** Start DATA EXTRACT **

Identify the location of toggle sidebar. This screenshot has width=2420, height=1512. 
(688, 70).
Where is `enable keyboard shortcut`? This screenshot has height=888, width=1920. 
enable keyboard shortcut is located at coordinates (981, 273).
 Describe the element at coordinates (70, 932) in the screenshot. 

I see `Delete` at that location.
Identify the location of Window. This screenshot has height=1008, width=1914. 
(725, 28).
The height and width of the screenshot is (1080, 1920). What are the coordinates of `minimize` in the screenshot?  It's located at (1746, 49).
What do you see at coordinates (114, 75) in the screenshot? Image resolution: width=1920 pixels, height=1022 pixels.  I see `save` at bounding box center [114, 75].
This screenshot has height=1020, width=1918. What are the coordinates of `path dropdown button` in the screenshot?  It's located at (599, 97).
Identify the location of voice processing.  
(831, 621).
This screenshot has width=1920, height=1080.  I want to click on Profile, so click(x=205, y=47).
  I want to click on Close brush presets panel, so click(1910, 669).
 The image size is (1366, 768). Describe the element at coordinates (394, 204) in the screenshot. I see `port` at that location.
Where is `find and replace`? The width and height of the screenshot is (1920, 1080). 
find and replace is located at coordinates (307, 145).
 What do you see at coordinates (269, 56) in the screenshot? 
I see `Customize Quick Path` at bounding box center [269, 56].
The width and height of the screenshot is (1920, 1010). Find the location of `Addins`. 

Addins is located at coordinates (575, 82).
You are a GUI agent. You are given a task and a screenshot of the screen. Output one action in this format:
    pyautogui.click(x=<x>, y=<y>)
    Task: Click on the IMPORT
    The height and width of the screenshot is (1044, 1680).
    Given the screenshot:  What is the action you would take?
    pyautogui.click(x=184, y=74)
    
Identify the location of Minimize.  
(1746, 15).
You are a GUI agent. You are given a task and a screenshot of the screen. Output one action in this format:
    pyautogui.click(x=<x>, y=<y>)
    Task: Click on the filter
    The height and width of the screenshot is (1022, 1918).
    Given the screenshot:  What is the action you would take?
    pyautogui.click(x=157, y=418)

** End DATA EXTRACT **

REQUIREMENT:
Copy out the listing word for word, from the line containing "What do you see at coordinates (269, 56)" through the end of the listing.

FULL OUTPUT:
 What do you see at coordinates (269, 56) in the screenshot? 
I see `Customize Quick Path` at bounding box center [269, 56].
The width and height of the screenshot is (1920, 1010). Find the location of `Addins`. 

Addins is located at coordinates (575, 82).
You are a GUI agent. You are given a task and a screenshot of the screen. Output one action in this format:
    pyautogui.click(x=<x>, y=<y>)
    Task: Click on the IMPORT
    The height and width of the screenshot is (1044, 1680).
    Given the screenshot:  What is the action you would take?
    pyautogui.click(x=184, y=74)
    
Identify the location of Minimize.  
(1746, 15).
You are a GUI agent. You are given a task and a screenshot of the screen. Output one action in this format:
    pyautogui.click(x=<x>, y=<y>)
    Task: Click on the filter
    The height and width of the screenshot is (1022, 1918).
    Given the screenshot:  What is the action you would take?
    pyautogui.click(x=157, y=418)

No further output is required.